GIVEN PROBLEM 1:
Answer these from the shape-recognition posts:
(a) What does a square become when one axis is multiplied by 2X?
(b) In recognizing some shapeless objects, what is it that we recognize?
(c) On the 4D object in our subconscious, what do all possible viewpoints become?

SUPPLIED TEXT:

********

I believe the programming of humanoid robots should be open source and development should be accomplished using methods similiar to Wikipedia for use by ALL mankind.

January 10, 2017by kewac01

We have the capacity to recognize analogous shapes even though they are distorted. Indeed it is at the heart of our capacity to understand words with their generality, to recognize what an object is although we never saw it before.

Take some simple 2D object like a square. Place its sides so they are parallel to one of the axes. Now mujltiply one axis by 2X. or some other multiple. then the square will become a rectangle.This is an analagous shape to a square ( annate). ( what its shape is I am unsure ). if instead of multiplying an axis we linearly increase the size between numbers on the axis we also get another type of annate. We can use sinosoidal shapes as the determinaton for our number positions on the axis creating still other annates.We can use irregular distances between numbers to create further distortion. If we stated with a circle rather than a square we would obtain ellipses etc. We can do the same with distortions in 3D on each of the axis. Take a cube or sphere to start with and then distort.

In 3D if we study a few cars to learn their general features then we can recognize almost any car type we have neve seen before.

January 10, 2017by kewac01

In the above post there are two parenthesis together. Part of a sentence was left out due to problems which i mentioned. The sentence should be: If we rotate the square so its sides are not parallel to the axes and multiply an axis by 2X then we get an annate ( what its shape is I am unsure.)

I left out in the chaos, a statement about style and its importance in art and pattern recognition.

We often can tell an artists work simply by its style. Many are world famous. Van Gogh, Gaughin, Picasso, etc. If a machine were programmed to discover the essence of a particular style, hypothetically we could use this to convert any picture or movie to this style.

In the recognition of some shapeless objects it is their style which we recognize. For example, Trees of a particular species without leaves.The branching and the size of branches are unique and no two trees are alike but we still can classify them.

Clouds, cracks on the side walk, chewing gum that has been used, rocks, stones, pebbles, water waves, sand, dirt the list is endless. Comparing shape is not enough, since no two examples are alike in shape.The style is crucial to recognition.

January 10, 2017by kewac01

What is a 3D object? which is presented to us by our subjective sense of sight? Remembering that a great deal of the analysis is hard wired into our subconcious and we are presented with a fete acompli, a finished product which we have to guess at how it was done?

Let’s go back to the 3D surface which we first translated on a plane and then rotated it at each point and were able to recognize the transformations by using angles that remain invariant under the transformations and line length approximations which are nullified using careful selection of adjacent lengths so that whole and part is preserved in recognition.

We can rotate the 3D object in any direction, but as we do so new parts of the object appear and some old parts disappear from view.If we have “learned” the surface from 3D image parts which are connected in our subconcious as a 4D enclosed surface where all sides are “known” then we can recognize the total object from only the part of it that is seen at any one time. On the 4D object in our subconcious all possible view points, which are presented as 3D subsets become invariant on the 4D object. Aereation of the smaller parts of the object in relation to other nearby parts are measured with size invariant constancy so that invariance is understood under most transformations.A 4D object is produced in much the same way that planets are sewed together from many strips into a whole picture.

********

LISTING:
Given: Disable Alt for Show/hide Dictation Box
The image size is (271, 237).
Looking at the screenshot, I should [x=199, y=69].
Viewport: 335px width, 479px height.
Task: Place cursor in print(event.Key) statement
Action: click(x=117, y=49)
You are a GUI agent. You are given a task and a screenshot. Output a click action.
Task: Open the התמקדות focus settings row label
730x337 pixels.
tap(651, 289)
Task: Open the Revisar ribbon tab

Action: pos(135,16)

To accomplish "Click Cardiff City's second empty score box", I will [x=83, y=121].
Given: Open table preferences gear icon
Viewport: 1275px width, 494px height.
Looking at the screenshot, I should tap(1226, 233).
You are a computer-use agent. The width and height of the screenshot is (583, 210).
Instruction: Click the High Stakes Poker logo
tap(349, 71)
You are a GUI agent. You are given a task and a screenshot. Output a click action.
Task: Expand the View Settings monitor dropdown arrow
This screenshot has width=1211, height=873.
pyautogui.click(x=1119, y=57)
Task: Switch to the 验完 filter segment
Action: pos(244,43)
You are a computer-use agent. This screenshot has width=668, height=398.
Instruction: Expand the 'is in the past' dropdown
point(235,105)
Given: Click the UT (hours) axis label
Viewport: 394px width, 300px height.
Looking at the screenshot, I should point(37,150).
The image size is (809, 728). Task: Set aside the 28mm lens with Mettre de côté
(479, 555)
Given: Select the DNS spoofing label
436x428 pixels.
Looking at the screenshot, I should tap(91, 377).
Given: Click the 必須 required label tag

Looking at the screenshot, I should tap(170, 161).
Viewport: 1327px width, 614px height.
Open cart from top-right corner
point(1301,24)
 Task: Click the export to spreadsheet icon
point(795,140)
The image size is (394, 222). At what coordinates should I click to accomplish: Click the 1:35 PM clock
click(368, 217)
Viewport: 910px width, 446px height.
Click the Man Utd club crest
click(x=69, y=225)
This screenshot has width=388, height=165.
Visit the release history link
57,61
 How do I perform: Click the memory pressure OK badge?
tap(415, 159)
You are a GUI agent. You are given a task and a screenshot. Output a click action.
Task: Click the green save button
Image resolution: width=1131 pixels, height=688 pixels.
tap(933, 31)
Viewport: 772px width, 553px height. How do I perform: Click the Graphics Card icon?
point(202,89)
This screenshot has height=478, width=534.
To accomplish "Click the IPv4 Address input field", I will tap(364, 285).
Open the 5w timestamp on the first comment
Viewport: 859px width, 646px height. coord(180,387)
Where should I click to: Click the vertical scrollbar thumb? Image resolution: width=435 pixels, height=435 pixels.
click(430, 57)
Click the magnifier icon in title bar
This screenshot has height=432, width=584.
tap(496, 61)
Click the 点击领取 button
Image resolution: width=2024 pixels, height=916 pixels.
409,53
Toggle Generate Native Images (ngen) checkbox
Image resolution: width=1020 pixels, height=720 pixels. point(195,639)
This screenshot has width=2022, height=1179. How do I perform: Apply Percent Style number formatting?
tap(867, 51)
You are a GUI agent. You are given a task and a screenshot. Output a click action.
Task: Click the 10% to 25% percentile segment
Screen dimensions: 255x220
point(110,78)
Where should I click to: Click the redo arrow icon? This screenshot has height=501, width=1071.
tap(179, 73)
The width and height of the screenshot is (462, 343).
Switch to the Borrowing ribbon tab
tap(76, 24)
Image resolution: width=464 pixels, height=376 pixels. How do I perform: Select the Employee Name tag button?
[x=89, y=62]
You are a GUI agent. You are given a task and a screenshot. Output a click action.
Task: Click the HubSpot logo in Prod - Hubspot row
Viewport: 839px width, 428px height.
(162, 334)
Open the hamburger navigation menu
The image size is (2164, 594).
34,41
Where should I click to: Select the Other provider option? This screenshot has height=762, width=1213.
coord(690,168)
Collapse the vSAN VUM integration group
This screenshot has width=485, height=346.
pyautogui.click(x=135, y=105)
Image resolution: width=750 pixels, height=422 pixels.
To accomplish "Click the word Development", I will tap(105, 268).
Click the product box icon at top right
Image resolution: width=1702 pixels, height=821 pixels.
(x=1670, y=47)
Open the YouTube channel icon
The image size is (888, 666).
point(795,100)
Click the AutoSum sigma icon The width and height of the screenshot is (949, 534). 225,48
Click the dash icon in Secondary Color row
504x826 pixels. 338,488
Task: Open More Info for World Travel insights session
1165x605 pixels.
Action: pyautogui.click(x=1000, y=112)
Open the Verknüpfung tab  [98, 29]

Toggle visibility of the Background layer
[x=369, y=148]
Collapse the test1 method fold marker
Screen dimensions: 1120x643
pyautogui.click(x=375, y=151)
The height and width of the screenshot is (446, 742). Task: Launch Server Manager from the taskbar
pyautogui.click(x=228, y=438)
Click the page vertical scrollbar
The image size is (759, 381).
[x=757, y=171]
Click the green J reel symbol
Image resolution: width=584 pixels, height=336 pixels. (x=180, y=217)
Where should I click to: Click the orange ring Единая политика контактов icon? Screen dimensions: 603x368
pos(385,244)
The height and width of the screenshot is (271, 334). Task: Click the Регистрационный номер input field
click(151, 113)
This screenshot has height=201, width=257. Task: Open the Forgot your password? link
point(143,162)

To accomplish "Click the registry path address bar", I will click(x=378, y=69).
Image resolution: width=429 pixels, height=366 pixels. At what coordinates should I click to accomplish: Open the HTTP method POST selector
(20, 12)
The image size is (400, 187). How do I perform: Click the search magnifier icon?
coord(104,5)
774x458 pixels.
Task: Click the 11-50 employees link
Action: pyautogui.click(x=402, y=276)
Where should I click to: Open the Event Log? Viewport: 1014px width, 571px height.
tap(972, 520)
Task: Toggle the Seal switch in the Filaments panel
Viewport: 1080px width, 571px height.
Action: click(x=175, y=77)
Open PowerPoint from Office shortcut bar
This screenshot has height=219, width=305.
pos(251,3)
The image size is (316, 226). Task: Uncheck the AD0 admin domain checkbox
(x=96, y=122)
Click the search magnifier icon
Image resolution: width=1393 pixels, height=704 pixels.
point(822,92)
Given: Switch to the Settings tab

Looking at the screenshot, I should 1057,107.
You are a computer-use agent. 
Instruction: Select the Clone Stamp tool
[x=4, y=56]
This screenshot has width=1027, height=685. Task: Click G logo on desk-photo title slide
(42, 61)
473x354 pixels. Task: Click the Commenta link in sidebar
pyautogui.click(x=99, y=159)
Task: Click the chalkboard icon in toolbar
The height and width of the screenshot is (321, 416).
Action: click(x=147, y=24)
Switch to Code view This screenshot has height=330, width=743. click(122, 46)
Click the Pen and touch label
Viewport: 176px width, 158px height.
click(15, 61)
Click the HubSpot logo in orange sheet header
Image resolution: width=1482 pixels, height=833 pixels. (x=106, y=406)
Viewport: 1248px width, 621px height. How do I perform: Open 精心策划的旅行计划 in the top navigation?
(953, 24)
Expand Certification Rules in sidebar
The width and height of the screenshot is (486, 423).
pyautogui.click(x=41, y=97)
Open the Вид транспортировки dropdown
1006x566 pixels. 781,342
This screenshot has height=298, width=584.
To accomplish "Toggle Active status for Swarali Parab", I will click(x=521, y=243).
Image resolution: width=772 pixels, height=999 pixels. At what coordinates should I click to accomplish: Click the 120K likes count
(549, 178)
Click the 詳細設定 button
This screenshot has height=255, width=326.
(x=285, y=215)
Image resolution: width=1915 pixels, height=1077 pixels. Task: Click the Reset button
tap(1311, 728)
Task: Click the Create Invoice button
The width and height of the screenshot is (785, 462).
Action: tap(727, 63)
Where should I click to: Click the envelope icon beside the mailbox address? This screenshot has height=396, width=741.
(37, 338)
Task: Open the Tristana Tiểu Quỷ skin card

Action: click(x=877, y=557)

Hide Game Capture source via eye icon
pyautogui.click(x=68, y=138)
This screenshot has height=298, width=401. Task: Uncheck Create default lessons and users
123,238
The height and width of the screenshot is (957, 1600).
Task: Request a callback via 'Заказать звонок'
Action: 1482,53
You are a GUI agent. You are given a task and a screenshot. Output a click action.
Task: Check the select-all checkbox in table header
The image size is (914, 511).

********

GIVEN PROBLEM 2: Pull out the part of the listing that opens with its first line and closes with the line containing "tap(349, 71)", both ends included, and reproduce those lines exactly.

FULL ANSWER 1:
(a) A rectangle.
(b) Their style.
(c) Invariant.

FULL ANSWER 2:
Given: Disable Alt for Show/hide Dictation Box
The image size is (271, 237).
Looking at the screenshot, I should [x=199, y=69].
Viewport: 335px width, 479px height.
Task: Place cursor in print(event.Key) statement
Action: click(x=117, y=49)
You are a GUI agent. You are given a task and a screenshot. Output a click action.
Task: Open the התמקדות focus settings row label
730x337 pixels.
tap(651, 289)
Task: Open the Revisar ribbon tab

Action: pos(135,16)

To accomplish "Click Cardiff City's second empty score box", I will [x=83, y=121].
Given: Open table preferences gear icon
Viewport: 1275px width, 494px height.
Looking at the screenshot, I should tap(1226, 233).
You are a computer-use agent. The width and height of the screenshot is (583, 210).
Instruction: Click the High Stakes Poker logo
tap(349, 71)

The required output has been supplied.